## Goal of the exercise
Arrange every line of the entries below as a Markdown table with the columns "No." and "Text", numbering the rows in order and leaving out blank lines.

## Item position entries
▬▬▬▬▬▬▬▬▬▬

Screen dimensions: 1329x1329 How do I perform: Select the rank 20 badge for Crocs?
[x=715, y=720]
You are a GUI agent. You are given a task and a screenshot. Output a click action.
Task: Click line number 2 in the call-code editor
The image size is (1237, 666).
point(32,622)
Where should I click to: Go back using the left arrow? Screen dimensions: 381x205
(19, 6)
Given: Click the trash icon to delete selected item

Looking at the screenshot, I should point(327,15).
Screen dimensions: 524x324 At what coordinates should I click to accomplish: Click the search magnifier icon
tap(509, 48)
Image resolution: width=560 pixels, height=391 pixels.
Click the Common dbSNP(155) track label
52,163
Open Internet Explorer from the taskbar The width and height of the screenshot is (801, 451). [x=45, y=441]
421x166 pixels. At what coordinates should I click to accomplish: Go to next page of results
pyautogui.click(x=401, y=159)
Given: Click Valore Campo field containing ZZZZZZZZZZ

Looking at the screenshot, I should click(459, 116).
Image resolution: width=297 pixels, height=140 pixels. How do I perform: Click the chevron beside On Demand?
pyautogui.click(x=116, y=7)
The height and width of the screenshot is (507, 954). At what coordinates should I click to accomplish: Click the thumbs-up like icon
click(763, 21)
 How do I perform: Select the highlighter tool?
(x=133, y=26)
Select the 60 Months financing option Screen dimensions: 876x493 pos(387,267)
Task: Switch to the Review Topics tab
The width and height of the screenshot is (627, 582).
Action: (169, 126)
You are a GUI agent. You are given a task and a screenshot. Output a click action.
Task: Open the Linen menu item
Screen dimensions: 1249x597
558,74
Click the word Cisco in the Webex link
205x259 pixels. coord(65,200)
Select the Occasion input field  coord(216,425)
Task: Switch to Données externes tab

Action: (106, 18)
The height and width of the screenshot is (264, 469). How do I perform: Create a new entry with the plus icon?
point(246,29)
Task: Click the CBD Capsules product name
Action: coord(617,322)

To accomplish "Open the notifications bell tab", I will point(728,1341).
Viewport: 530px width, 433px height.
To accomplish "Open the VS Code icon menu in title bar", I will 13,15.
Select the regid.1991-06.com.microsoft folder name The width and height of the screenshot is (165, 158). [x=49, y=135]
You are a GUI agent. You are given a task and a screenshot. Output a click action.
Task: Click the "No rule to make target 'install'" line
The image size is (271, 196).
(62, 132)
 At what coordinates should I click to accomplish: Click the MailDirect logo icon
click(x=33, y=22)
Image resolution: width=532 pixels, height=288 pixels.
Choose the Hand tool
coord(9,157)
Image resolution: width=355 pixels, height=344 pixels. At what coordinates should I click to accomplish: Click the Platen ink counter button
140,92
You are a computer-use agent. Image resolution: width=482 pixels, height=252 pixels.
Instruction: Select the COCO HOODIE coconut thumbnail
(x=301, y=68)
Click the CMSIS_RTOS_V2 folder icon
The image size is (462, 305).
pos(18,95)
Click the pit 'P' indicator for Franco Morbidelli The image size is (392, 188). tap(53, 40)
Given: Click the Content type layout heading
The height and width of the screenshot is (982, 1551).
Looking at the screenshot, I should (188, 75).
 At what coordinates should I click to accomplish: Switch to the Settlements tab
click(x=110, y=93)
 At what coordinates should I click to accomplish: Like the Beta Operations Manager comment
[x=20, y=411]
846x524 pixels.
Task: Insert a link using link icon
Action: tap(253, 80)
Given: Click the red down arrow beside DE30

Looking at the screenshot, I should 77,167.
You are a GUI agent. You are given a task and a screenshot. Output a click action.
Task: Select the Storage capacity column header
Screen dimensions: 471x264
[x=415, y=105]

▬▬▬▬▬▬▬▬▬▬

## Result
| No. | Text |
|---|---|
| 1 | Screen dimensions: 1329x1329 How do I perform: Select the rank 20 badge for Crocs? |
| 2 | [x=715, y=720] |
| 3 | You are a GUI agent. You are given a task and a screenshot. Output a click action. |
| 4 | Task: Click line number 2 in the call-code editor |
| 5 | The image size is (1237, 666). |
| 6 | point(32,622) |
| 7 | Where should I click to: Go back using the left arrow? Screen dimensions: 381x205 |
| 8 | (19, 6) |
| 9 | Given: Click the trash icon to delete selected item |
| 10 | Looking at the screenshot, I should point(327,15). |
| 11 | Screen dimensions: 524x324 At what coordinates should I click to accomplish: Click the search magnifier icon |
| 12 | tap(509, 48) |
| 13 | Image resolution: width=560 pixels, height=391 pixels. |
| 14 | Click the Common dbSNP(155) track label |
| 15 | 52,163 |
| 16 | Open Internet Explorer from the taskbar The width and height of the screenshot is (801, 451). [x=45, y=441] |
| 17 | 421x166 pixels. At what coordinates should I click to accomplish: Go to next page of results |
| 18 | pyautogui.click(x=401, y=159) |
| 19 | Given: Click Valore Campo field containing ZZZZZZZZZZ |
| 20 | Looking at the screenshot, I should click(459, 116). |
| 21 | Image resolution: width=297 pixels, height=140 pixels. How do I perform: Click the chevron beside On Demand? |
| 22 | pyautogui.click(x=116, y=7) |
| 23 | The height and width of the screenshot is (507, 954). At what coordinates should I click to accomplish: Click the thumbs-up like icon |
| 24 | click(763, 21) |
| 25 |  How do I perform: Select the highlighter tool? |
| 26 | (x=133, y=26) |
| 27 | Select the 60 Months financing option Screen dimensions: 876x493 pos(387,267) |
| 28 | Task: Switch to the Review Topics tab |
| 29 | The width and height of the screenshot is (627, 582). |
| 30 | Action: (169, 126) |
| 31 | You are a GUI agent. You are given a task and a screenshot. Output a click action. |
| 32 | Task: Open the Linen menu item |
| 33 | Screen dimensions: 1249x597 |
| 34 | 558,74 |
| 35 | Click the word Cisco in the Webex link |
| 36 | 205x259 pixels. coord(65,200) |
| 37 | Select the Occasion input field  coord(216,425) |
| 38 | Task: Switch to Données externes tab |
| 39 | Action: (106, 18) |
| 40 | The height and width of the screenshot is (264, 469). How do I perform: Create a new entry with the plus icon? |
| 41 | point(246,29) |
| 42 | Task: Click the CBD Capsules product name |
| 43 | Action: coord(617,322) |
| 44 | To accomplish "Open the notifications bell tab", I will point(728,1341). |
| 45 | Viewport: 530px width, 433px height. |
| 46 | To accomplish "Open the VS Code icon menu in title bar", I will 13,15. |
| 47 | Select the regid.1991-06.com.microsoft folder name The width and height of the screenshot is (165, 158). [x=49, y=135] |
| 48 | You are a GUI agent. You are given a task and a screenshot. Output a click action. |
| 49 | Task: Click the "No rule to make target 'install'" line |
| 50 | The image size is (271, 196). |
| 51 | (62, 132) |
| 52 |  At what coordinates should I click to accomplish: Click the MailDirect logo icon |
| 53 | click(x=33, y=22) |
| 54 | Image resolution: width=532 pixels, height=288 pixels. |
| 55 | Choose the Hand tool |
| 56 | coord(9,157) |
| 57 | Image resolution: width=355 pixels, height=344 pixels. At what coordinates should I click to accomplish: Click the Platen ink counter button |
| 58 | 140,92 |
| 59 | You are a computer-use agent. Image resolution: width=482 pixels, height=252 pixels. |
| 60 | Instruction: Select the COCO HOODIE coconut thumbnail |
| 61 | (x=301, y=68) |
| 62 | Click the CMSIS_RTOS_V2 folder icon |
| 63 | The image size is (462, 305). |
| 64 | pos(18,95) |
| 65 | Click the pit 'P' indicator for Franco Morbidelli The image size is (392, 188). tap(53, 40) |
| 66 | Given: Click the Content type layout heading |
| 67 | The height and width of the screenshot is (982, 1551). |
| 68 | Looking at the screenshot, I should (188, 75). |
| 69 |  At what coordinates should I click to accomplish: Switch to the Settlements tab |
| 70 | click(x=110, y=93) |
| 71 |  At what coordinates should I click to accomplish: Like the Beta Operations Manager comment |
| 72 | [x=20, y=411] |
| 73 | 846x524 pixels. |
| 74 | Task: Insert a link using link icon |
| 75 | Action: tap(253, 80) |
| 76 | Given: Click the red down arrow beside DE30 |
| 77 | Looking at the screenshot, I should 77,167. |
| 78 | You are a GUI agent. You are given a task and a screenshot. Output a click action. |
| 79 | Task: Select the Storage capacity column header |
| 80 | Screen dimensions: 471x264 |
| 81 | [x=415, y=105] |